- Directed by: Oskar Roehler
- Screenplay by: Jan Berger
- Based on: Subs by Thor Kunkel
- Produced by: Jutta Müller
- Starring: Katja Riemann Oliver Masucci
- Cinematography: Carl-Friedrich Koschnick
- Edited by: Peter R. Adam
- Music by: Martin Todsharow
- Production company: Molina Film
- Distributed by: Concorde Filmverleih
- Release date: 3 May 2018;
- Running time: 110 minutes
- Country: Germany
- Language: German

= Herrliche Zeiten =

Herrliche Zeiten is a 2018 German comedy-drama film directed by Oskar Roehler, starring Katja Riemann and Oliver Masucci. It tells the story of an affluent couple looking for a new housekeeper. As a joke, they write in the ad that they are looking for "slaves", which has unexpected consequences.
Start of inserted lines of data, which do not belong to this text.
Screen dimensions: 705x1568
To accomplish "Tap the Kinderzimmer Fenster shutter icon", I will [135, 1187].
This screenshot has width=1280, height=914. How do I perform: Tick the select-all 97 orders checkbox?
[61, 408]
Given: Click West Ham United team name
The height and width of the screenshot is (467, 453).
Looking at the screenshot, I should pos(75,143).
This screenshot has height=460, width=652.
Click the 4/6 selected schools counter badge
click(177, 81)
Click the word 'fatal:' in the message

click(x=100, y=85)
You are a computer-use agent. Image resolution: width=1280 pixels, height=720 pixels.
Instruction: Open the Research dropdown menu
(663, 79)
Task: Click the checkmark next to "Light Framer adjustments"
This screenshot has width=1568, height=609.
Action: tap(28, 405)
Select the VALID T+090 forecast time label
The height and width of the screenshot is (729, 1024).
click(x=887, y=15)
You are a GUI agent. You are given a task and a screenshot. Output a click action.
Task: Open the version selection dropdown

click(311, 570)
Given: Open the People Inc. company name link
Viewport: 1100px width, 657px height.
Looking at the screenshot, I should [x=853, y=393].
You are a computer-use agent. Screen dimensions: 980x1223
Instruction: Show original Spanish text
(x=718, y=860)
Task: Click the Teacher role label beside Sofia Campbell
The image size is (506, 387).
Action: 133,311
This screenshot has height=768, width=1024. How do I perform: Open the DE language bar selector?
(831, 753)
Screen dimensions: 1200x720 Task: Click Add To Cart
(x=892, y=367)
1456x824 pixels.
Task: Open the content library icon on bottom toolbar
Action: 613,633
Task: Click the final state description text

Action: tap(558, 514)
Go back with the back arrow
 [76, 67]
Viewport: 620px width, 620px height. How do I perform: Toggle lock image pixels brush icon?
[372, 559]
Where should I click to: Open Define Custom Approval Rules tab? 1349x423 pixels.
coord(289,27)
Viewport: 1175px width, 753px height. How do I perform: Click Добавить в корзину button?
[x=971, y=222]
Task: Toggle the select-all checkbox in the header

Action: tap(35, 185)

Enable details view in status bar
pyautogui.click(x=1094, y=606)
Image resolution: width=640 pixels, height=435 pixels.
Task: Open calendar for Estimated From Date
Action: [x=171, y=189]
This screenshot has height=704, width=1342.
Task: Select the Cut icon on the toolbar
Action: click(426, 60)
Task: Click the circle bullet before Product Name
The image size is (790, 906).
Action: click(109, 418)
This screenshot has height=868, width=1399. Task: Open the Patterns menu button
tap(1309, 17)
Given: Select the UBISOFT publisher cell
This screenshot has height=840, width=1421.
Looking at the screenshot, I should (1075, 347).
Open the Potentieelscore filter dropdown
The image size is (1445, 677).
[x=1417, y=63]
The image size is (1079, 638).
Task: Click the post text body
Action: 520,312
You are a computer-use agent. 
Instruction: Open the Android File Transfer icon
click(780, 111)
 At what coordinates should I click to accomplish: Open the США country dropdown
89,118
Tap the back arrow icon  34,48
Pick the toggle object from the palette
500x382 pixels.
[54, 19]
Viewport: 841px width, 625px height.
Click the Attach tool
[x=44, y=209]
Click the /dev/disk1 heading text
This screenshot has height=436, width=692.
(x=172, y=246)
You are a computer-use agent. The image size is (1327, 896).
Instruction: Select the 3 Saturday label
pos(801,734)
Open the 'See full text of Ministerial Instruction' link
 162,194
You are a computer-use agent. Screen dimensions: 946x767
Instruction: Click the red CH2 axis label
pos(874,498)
The film is based on the novel Subs by Thor Kunkel.

==Cast==
- Katja Riemann as Evi Müller-Todt
- Oliver Masucci as Claus Müller-Todt
- Samuel Finzi as Bartos
- Lize Feryn as Svetlana
- Yasin El Harrouk
- Andrea Sawatzki
- Lena Schmidke
- Ilgar Khanikov
- Sara Fazilat
- Gottfried Vollmer
- Katy Karrenbauer
- Aslan Aslan as Tarek
- Ivan Jurcevic as Bodyguard

==Production==
The film is based on the 2011 novel Subs written by Thor Kunkel. It is produced by Molina Film and co-produced by Tele München Gruppe. It received support from the Film- und Medienstiftung NRW, DFFF, BKM and Medienboard Berlin Brandenburg. Filming took place from 8 May to 20 June 2017 in and around Cologne.

==Release==
The film was released in German cinemas on 3 May 2018.